Eating Our Own Cooking

Froghair, the company I’m currently spending most of my time on, has spent a considerable amount of time wandering in the fog.  As I explained in chapter 1, when I started the company, it was a very low priority, we went through various permutations of ownership, it morphed into a little business I ran out of my garage with my boys, and I ultimately sold it.  Then, when my partner and I took Froghair back, we found we needed to create a much clearer focus.  Our beacon in the fog is now to become the leading agency in the outdoor sector that helps launch brands internationally.  Our catalyzing statements have to do with specific benchmarks we have set for each month as we have tried to undo the damage created by the previous owner.  And having those benchmarks (which will be discussed in more detail in subsequent chapters) has turned Froghair from a company that was under deep water financially into one that is beginning to make a profit and move my partner and I toward our broader goals.
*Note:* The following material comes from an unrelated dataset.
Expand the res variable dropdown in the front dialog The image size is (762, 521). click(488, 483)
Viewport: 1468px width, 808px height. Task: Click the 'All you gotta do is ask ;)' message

On a far more personal level, my overarching beacon in the fog is to make a dent in the poverty that permeates developing countries.  But that is an overwhelming challenge, one that world leaders, philanthropic organizations, and development agencies have not been able to solve.  Recognizing my inability to fix such an overwhelming issue with my limited means, I turned to a catalyzing statement that motivates me each day and that has brought many like-minded individuals on board with me—to educate 1,000 young people from developing countries by the time I turn fifty.
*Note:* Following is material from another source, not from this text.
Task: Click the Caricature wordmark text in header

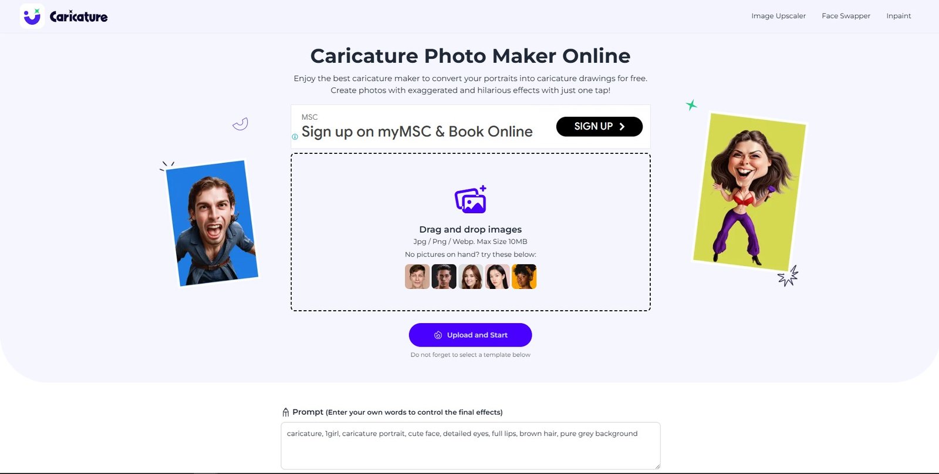Action: pyautogui.click(x=79, y=16)
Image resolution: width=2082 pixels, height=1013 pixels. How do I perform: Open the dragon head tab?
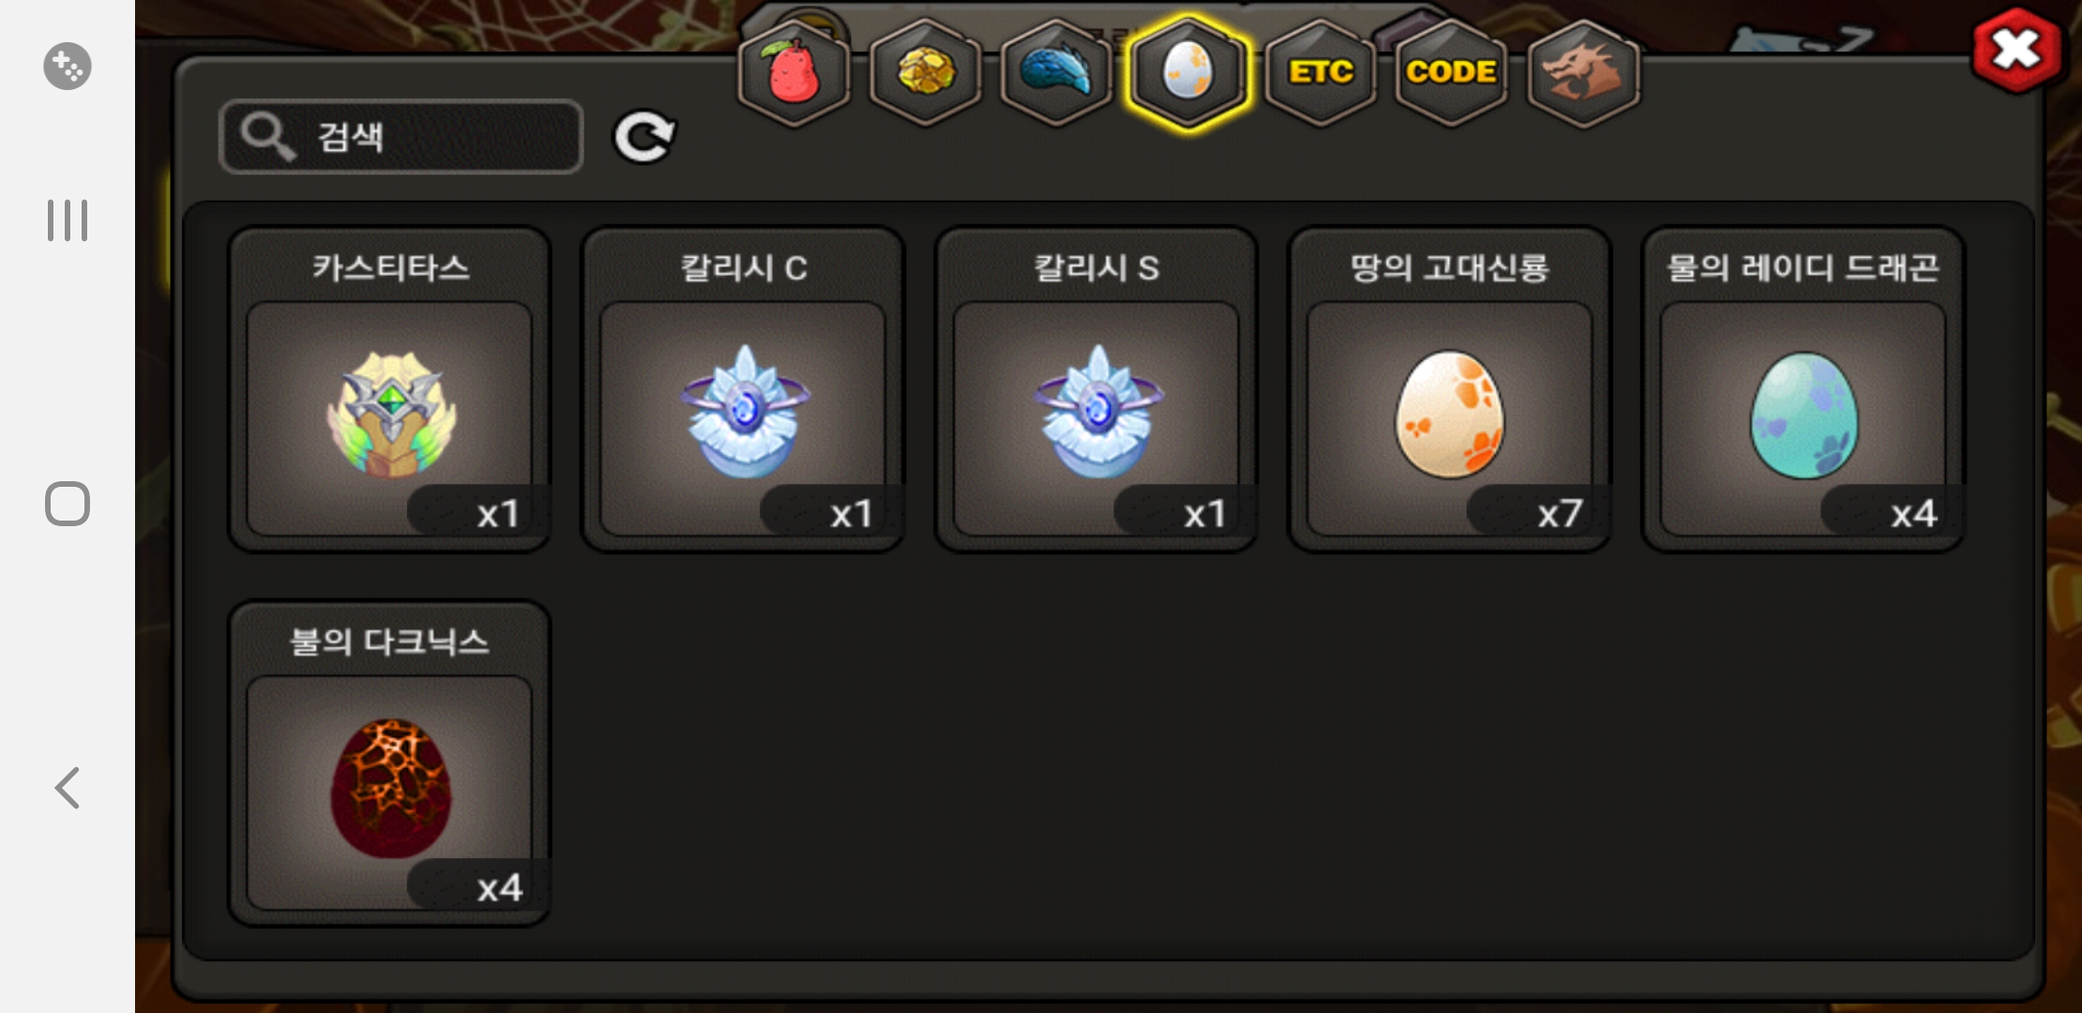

The beacon in the fog is our destination.  Where do we want to go?  This is our big, audacious goal.  For some, it is a dream vacation to France.  For John F. Kennedy, it was his goal of having the best space program in the world. For me, it is educating young people in developing countries.
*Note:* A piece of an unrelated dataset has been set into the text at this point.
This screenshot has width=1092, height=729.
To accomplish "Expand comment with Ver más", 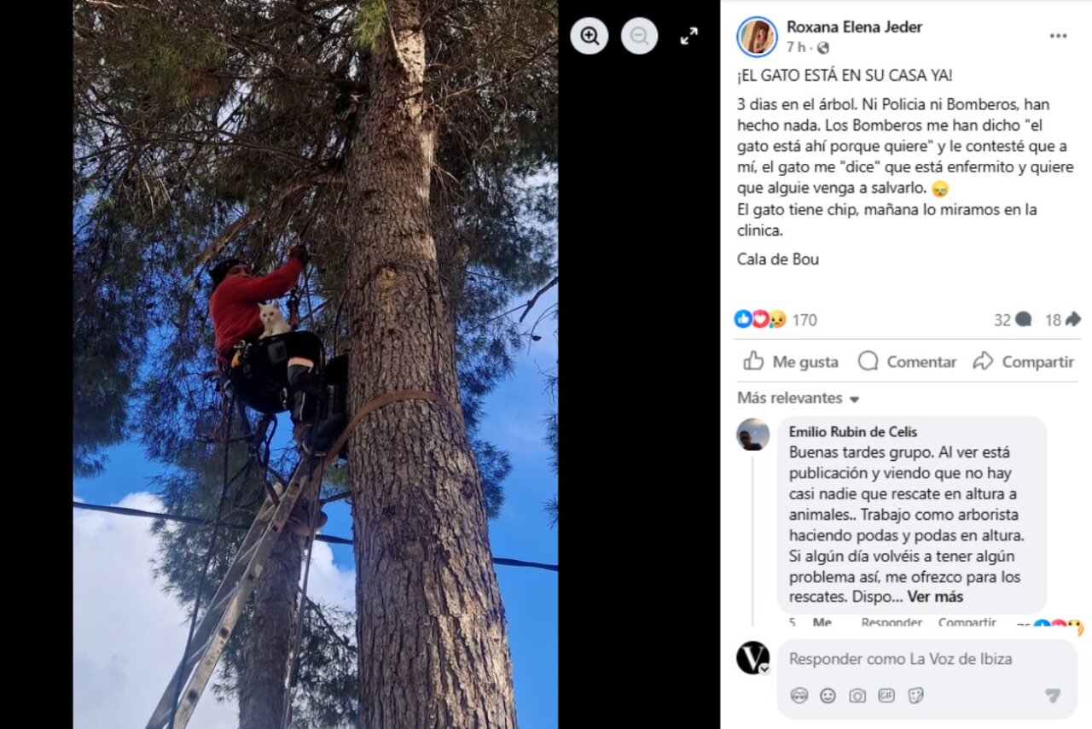I will [x=935, y=597].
Our beacon in the fog is not a short-term goal; it is a long-term goal that our short-term goals are leading to.  We then supplement it with our catalyzing statements, which add specificity.  As we zig zag toward our individual beacons, it is essential that we pause long enough to climb high enough up a tree to see beyond the fog.  We are then able to check our bearings to see if we are heading in the direction our zig zagging is supposed to be taking us.